The producers of cleaning products, like the producers of toiletries and cosmetics, cash in on our unquestioned belief that we need a hundred different products to do the job properly. The Ethical Consumer Research Association says that we spend about £1billion a year in the UK on cleaning products, with supermarket shelves and kitchen cupboards dominated by products from multinational giants. The majority of products are packaged in plastic and put a burden on the environment in many ways (chemicals, palm oil, animal testing, plastic waste). I decided to go back to basics and try a simpler way of cleaning.

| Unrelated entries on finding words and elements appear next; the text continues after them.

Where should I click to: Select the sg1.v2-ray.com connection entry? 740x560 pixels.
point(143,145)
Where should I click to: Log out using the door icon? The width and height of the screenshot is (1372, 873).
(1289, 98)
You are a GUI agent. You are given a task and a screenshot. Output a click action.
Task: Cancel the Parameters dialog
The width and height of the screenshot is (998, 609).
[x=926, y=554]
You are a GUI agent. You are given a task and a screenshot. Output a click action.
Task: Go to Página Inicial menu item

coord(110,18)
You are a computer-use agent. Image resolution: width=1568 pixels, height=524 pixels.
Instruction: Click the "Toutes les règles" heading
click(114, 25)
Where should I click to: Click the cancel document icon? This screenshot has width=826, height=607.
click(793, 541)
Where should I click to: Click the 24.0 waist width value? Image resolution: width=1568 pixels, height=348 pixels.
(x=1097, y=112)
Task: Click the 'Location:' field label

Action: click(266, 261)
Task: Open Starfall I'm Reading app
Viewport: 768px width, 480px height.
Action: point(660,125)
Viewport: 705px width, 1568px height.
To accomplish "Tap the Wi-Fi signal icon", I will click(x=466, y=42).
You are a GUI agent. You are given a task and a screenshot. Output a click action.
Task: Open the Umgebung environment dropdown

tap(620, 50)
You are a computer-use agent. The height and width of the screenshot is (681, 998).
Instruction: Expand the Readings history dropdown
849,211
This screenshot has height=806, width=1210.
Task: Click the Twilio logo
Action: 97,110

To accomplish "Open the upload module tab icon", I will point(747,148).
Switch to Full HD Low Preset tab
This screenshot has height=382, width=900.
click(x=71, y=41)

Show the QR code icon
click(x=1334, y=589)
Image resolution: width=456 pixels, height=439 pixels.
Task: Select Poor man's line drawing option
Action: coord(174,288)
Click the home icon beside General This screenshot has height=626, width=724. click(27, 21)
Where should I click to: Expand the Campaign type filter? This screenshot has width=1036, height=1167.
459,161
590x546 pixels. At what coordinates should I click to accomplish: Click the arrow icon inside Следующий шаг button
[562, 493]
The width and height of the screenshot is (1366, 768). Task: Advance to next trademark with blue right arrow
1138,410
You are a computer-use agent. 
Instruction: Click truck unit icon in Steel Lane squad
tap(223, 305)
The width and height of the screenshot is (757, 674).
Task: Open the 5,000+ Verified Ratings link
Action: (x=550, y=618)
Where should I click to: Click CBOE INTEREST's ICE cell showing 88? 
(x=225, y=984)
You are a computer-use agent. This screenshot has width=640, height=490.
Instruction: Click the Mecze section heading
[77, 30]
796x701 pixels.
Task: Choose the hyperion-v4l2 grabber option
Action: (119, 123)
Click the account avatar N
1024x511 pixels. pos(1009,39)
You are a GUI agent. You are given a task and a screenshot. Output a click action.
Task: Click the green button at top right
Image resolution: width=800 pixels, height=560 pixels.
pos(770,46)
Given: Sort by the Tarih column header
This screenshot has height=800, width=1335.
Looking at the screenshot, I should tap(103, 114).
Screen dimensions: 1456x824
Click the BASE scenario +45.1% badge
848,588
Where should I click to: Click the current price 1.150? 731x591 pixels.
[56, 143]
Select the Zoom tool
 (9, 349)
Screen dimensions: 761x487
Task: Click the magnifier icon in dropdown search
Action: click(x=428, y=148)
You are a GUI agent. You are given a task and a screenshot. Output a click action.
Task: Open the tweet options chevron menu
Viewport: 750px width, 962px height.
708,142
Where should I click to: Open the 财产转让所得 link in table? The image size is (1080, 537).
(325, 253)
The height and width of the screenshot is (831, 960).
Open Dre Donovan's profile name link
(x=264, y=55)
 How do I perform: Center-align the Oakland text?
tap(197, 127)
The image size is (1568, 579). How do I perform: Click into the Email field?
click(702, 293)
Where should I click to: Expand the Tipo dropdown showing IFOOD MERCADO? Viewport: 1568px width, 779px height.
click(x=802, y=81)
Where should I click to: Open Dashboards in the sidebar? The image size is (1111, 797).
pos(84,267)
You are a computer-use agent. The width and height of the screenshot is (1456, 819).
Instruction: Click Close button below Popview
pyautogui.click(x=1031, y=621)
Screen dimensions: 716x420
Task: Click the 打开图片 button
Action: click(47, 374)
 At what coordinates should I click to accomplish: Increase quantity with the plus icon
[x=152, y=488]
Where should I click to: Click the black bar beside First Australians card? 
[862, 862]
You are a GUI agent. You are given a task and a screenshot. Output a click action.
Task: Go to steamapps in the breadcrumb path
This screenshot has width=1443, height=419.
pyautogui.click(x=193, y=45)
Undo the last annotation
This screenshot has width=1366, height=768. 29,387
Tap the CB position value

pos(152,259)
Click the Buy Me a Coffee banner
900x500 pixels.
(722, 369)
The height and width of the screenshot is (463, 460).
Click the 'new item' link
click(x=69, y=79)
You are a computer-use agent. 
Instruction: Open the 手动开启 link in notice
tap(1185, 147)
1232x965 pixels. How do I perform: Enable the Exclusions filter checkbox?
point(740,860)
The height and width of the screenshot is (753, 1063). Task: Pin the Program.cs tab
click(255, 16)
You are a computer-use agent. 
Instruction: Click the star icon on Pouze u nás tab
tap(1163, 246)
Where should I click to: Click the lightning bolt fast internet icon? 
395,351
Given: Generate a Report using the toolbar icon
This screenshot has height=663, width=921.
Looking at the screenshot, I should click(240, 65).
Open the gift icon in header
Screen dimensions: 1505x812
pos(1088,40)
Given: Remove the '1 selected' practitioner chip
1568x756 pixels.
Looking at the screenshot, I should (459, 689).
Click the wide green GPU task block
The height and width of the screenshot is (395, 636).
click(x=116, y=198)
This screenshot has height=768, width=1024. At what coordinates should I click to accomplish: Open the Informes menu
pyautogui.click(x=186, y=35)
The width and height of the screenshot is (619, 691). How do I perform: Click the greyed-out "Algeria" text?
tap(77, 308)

I found that most of the time these four basic ingredients suffice:  vinegar, bicarbonate of soda and citric acid or lemons. With just these few simple items you can clean, scour, descale and odorise your toilets, bath tubs, tiles, ovens, work surfaces, sinks, windows, shower doors, mirrors and more. They are all available to buy in shops, indoor markets or online – although it took me a while to source bicarbonate of soda in sufficient quantity and packaged in paper bags. The citric acid reacts with the alkaline bicarbonate of soda to produce a satisfying fizz and you should be careful with skin and breathing it in. But all of these ingredients are used in food production too which I find reassuring.

I have replaced plastic sponges and brushes with natural loofahs and coconut fibre scouring pads and I still have many e-cloths from my days before I ‘saw the light’ which will be replaced by cotton cloths over time.

For doing the laundry and for washing the dishes I refill the same plastic bottles at one of three local refill stations for Ecover, Ecoleaf and Bio-D. Refills are cheap and help save on buying new plastic bottles. You could just as easily use glass bottles. For now, I want to make my plastic bottles last for as long as possible before I relegate them to the recycling bin. Bio-D is an independent company that make all their products in the UK from naturally derived or plant-based ingredients. Bio-D is available in every Oxfam shop and also supermarkets and health food shops. If refilling is not an option for you, try switching to washing powder in cardboard boxes or paper bags. I also recommend concentrated organic cleaning products which can be diluted with water and can dramatically reduce the number of plastic bottles you need to buy.

I’d like to encourage you to have look at what is in your cupboard and start switching to a simpler, cheaper and healthier way of cleaning. Start with vinegar and water for your windows and mirrors and see how easy and efficient it is. Oh, and stop buying wet toilet wipes or any kind of wet wipes straight away. They are made of plastic, clog up our sewage systems, cannot be recycled and ultimately end up as microplastic!